[Dataset entries]
:::

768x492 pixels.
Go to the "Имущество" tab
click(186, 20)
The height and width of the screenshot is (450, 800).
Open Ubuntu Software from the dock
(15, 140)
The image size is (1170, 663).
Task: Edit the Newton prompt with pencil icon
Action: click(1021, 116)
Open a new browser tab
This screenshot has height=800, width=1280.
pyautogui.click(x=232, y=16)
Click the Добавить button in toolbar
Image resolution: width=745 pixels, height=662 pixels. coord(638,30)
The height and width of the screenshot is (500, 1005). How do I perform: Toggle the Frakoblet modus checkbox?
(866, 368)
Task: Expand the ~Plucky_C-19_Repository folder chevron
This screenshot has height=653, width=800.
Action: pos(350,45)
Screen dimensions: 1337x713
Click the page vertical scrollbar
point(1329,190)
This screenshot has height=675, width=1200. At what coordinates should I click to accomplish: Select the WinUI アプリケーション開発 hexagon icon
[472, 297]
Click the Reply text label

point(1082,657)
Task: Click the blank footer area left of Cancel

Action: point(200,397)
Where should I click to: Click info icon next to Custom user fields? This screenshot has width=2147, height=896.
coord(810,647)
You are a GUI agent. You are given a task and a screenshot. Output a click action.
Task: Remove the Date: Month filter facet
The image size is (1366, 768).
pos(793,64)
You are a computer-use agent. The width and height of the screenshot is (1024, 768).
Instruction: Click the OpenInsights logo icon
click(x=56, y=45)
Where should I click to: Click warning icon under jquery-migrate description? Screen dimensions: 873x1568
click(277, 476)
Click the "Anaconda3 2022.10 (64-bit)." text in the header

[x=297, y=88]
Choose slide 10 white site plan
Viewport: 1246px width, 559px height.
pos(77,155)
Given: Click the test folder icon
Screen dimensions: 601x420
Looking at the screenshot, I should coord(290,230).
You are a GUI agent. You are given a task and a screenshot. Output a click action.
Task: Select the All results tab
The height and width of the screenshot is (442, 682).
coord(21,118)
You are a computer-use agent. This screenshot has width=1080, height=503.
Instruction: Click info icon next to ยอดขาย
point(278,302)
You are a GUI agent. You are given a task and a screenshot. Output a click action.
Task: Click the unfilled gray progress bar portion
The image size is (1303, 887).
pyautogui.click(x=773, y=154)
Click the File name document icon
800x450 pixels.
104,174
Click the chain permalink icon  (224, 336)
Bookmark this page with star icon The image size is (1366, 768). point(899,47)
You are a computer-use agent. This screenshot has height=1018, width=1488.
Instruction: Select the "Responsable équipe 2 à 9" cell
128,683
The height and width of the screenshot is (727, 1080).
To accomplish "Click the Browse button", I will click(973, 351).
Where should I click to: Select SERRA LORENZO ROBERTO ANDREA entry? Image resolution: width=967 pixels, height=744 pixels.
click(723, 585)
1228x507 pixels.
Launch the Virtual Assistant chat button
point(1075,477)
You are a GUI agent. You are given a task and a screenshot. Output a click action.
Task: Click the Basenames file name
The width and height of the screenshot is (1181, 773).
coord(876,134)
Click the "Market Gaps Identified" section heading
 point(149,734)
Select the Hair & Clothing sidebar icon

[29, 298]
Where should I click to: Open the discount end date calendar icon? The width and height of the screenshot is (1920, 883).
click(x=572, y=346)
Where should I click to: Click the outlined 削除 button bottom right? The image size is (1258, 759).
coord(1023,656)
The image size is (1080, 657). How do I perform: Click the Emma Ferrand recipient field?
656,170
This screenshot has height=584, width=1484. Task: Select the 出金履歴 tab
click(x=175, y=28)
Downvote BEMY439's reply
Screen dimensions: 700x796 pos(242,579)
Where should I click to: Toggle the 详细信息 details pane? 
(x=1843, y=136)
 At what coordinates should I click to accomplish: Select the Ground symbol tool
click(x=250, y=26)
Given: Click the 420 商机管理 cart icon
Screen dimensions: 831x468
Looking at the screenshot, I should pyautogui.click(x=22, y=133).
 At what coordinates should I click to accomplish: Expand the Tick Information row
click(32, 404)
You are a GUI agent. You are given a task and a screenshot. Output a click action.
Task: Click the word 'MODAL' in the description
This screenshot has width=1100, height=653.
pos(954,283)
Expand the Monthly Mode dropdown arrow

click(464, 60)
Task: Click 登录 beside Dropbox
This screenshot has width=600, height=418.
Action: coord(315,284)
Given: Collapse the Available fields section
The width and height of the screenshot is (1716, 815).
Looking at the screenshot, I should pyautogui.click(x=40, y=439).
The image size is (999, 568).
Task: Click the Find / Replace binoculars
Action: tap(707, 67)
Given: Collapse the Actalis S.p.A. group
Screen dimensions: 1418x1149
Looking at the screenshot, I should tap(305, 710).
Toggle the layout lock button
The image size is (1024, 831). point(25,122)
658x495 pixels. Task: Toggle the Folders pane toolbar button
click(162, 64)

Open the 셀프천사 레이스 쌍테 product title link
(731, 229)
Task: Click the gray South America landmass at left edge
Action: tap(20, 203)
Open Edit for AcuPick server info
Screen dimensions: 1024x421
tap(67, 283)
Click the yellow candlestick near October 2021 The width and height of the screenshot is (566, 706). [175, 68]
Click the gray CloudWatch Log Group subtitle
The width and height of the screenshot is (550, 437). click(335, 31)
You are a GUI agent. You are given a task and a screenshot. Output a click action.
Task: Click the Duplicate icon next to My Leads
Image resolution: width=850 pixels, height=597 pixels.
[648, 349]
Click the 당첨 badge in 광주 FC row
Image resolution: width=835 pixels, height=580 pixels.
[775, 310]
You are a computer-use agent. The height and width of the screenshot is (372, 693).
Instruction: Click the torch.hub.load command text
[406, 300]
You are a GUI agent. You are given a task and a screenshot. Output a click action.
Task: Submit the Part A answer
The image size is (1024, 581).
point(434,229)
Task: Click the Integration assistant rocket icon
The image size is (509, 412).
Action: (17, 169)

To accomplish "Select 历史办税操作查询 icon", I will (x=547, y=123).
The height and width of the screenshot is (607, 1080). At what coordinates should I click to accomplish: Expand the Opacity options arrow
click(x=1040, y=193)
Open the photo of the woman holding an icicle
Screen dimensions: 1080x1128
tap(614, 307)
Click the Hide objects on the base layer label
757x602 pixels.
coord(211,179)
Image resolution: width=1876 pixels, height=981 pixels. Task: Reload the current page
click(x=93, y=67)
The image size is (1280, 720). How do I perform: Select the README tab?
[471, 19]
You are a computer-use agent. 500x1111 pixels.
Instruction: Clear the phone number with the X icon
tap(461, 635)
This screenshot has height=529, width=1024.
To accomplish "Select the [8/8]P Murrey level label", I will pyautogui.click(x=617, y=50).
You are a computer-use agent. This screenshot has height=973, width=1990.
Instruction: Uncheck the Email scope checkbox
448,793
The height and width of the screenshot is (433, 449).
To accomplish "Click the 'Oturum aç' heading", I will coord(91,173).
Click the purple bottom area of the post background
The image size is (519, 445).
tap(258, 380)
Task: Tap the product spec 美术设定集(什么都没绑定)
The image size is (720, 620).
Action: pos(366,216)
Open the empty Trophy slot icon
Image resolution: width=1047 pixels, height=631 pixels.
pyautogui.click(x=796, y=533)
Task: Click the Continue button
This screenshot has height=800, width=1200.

:::

• _DESCRIPTION OF THE TASK_:
Repeat the data verbatim.

• _TASK ANSWER_:
768x492 pixels.
Go to the "Имущество" tab
click(186, 20)
The height and width of the screenshot is (450, 800).
Open Ubuntu Software from the dock
(15, 140)
The image size is (1170, 663).
Task: Edit the Newton prompt with pencil icon
Action: click(1021, 116)
Open a new browser tab
This screenshot has height=800, width=1280.
pyautogui.click(x=232, y=16)
Click the Добавить button in toolbar
Image resolution: width=745 pixels, height=662 pixels. coord(638,30)
The height and width of the screenshot is (500, 1005). How do I perform: Toggle the Frakoblet modus checkbox?
(866, 368)
Task: Expand the ~Plucky_C-19_Repository folder chevron
This screenshot has height=653, width=800.
Action: pos(350,45)
Screen dimensions: 1337x713
Click the page vertical scrollbar
point(1329,190)
This screenshot has height=675, width=1200. At what coordinates should I click to accomplish: Select the WinUI アプリケーション開発 hexagon icon
[472, 297]
Click the Reply text label

point(1082,657)
Task: Click the blank footer area left of Cancel

Action: point(200,397)
Where should I click to: Click info icon next to Custom user fields? This screenshot has width=2147, height=896.
coord(810,647)
You are a GUI agent. You are given a task and a screenshot. Output a click action.
Task: Remove the Date: Month filter facet
The image size is (1366, 768).
pos(793,64)
You are a computer-use agent. The width and height of the screenshot is (1024, 768).
Instruction: Click the OpenInsights logo icon
click(x=56, y=45)
Where should I click to: Click warning icon under jquery-migrate description? Screen dimensions: 873x1568
click(277, 476)
Click the "Anaconda3 2022.10 (64-bit)." text in the header

[x=297, y=88]
Choose slide 10 white site plan
Viewport: 1246px width, 559px height.
pos(77,155)
Given: Click the test folder icon
Screen dimensions: 601x420
Looking at the screenshot, I should coord(290,230).
You are a GUI agent. You are given a task and a screenshot. Output a click action.
Task: Select the All results tab
The height and width of the screenshot is (442, 682).
coord(21,118)
You are a computer-use agent. This screenshot has width=1080, height=503.
Instruction: Click info icon next to ยอดขาย
point(278,302)
You are a GUI agent. You are given a task and a screenshot. Output a click action.
Task: Click the unfilled gray progress bar portion
The image size is (1303, 887).
pyautogui.click(x=773, y=154)
Click the File name document icon
800x450 pixels.
104,174
Click the chain permalink icon  (224, 336)
Bookmark this page with star icon The image size is (1366, 768). point(899,47)
You are a computer-use agent. This screenshot has height=1018, width=1488.
Instruction: Select the "Responsable équipe 2 à 9" cell
128,683
The height and width of the screenshot is (727, 1080).
To accomplish "Click the Browse button", I will click(973, 351).
Where should I click to: Select SERRA LORENZO ROBERTO ANDREA entry? Image resolution: width=967 pixels, height=744 pixels.
click(723, 585)
1228x507 pixels.
Launch the Virtual Assistant chat button
point(1075,477)
You are a GUI agent. You are given a task and a screenshot. Output a click action.
Task: Click the Basenames file name
The width and height of the screenshot is (1181, 773).
coord(876,134)
Click the "Market Gaps Identified" section heading
 point(149,734)
Select the Hair & Clothing sidebar icon

[29, 298]
Where should I click to: Open the discount end date calendar icon? The width and height of the screenshot is (1920, 883).
click(x=572, y=346)
Where should I click to: Click the outlined 削除 button bottom right? The image size is (1258, 759).
coord(1023,656)
The image size is (1080, 657). How do I perform: Click the Emma Ferrand recipient field?
656,170
This screenshot has height=584, width=1484. Task: Select the 出金履歴 tab
click(x=175, y=28)
Downvote BEMY439's reply
Screen dimensions: 700x796 pos(242,579)
Where should I click to: Toggle the 详细信息 details pane? 
(x=1843, y=136)
 At what coordinates should I click to accomplish: Select the Ground symbol tool
click(x=250, y=26)
Given: Click the 420 商机管理 cart icon
Screen dimensions: 831x468
Looking at the screenshot, I should pyautogui.click(x=22, y=133).
 At what coordinates should I click to accomplish: Expand the Tick Information row
click(32, 404)
You are a GUI agent. You are given a task and a screenshot. Output a click action.
Task: Click the word 'MODAL' in the description
This screenshot has width=1100, height=653.
pos(954,283)
Expand the Monthly Mode dropdown arrow

click(464, 60)
Task: Click 登录 beside Dropbox
This screenshot has width=600, height=418.
Action: coord(315,284)
Given: Collapse the Available fields section
The width and height of the screenshot is (1716, 815).
Looking at the screenshot, I should pyautogui.click(x=40, y=439).
The image size is (999, 568).
Task: Click the Find / Replace binoculars
Action: tap(707, 67)
Given: Collapse the Actalis S.p.A. group
Screen dimensions: 1418x1149
Looking at the screenshot, I should tap(305, 710).
Toggle the layout lock button
The image size is (1024, 831). point(25,122)
658x495 pixels. Task: Toggle the Folders pane toolbar button
click(162, 64)

Open the 셀프천사 레이스 쌍테 product title link
(731, 229)
Task: Click the gray South America landmass at left edge
Action: tap(20, 203)
Open Edit for AcuPick server info
Screen dimensions: 1024x421
tap(67, 283)
Click the yellow candlestick near October 2021 The width and height of the screenshot is (566, 706). [175, 68]
Click the gray CloudWatch Log Group subtitle
The width and height of the screenshot is (550, 437). click(335, 31)
You are a GUI agent. You are given a task and a screenshot. Output a click action.
Task: Click the Duplicate icon next to My Leads
Image resolution: width=850 pixels, height=597 pixels.
[648, 349]
Click the 당첨 badge in 광주 FC row
Image resolution: width=835 pixels, height=580 pixels.
[775, 310]
You are a computer-use agent. The height and width of the screenshot is (372, 693).
Instruction: Click the torch.hub.load command text
[406, 300]
You are a GUI agent. You are given a task and a screenshot. Output a click action.
Task: Submit the Part A answer
The image size is (1024, 581).
point(434,229)
Task: Click the Integration assistant rocket icon
The image size is (509, 412).
Action: (17, 169)

To accomplish "Select 历史办税操作查询 icon", I will (x=547, y=123).
The height and width of the screenshot is (607, 1080). At what coordinates should I click to accomplish: Expand the Opacity options arrow
click(x=1040, y=193)
Open the photo of the woman holding an icicle
Screen dimensions: 1080x1128
tap(614, 307)
Click the Hide objects on the base layer label
757x602 pixels.
coord(211,179)
Image resolution: width=1876 pixels, height=981 pixels. Task: Reload the current page
click(x=93, y=67)
The image size is (1280, 720). How do I perform: Select the README tab?
[471, 19]
You are a computer-use agent. 500x1111 pixels.
Instruction: Clear the phone number with the X icon
tap(461, 635)
This screenshot has height=529, width=1024.
To accomplish "Select the [8/8]P Murrey level label", I will pyautogui.click(x=617, y=50).
You are a computer-use agent. This screenshot has height=973, width=1990.
Instruction: Uncheck the Email scope checkbox
448,793
The height and width of the screenshot is (433, 449).
To accomplish "Click the 'Oturum aç' heading", I will coord(91,173).
Click the purple bottom area of the post background
The image size is (519, 445).
tap(258, 380)
Task: Tap the product spec 美术设定集(什么都没绑定)
The image size is (720, 620).
Action: pos(366,216)
Open the empty Trophy slot icon
Image resolution: width=1047 pixels, height=631 pixels.
pyautogui.click(x=796, y=533)
Task: Click the Continue button
This screenshot has height=800, width=1200.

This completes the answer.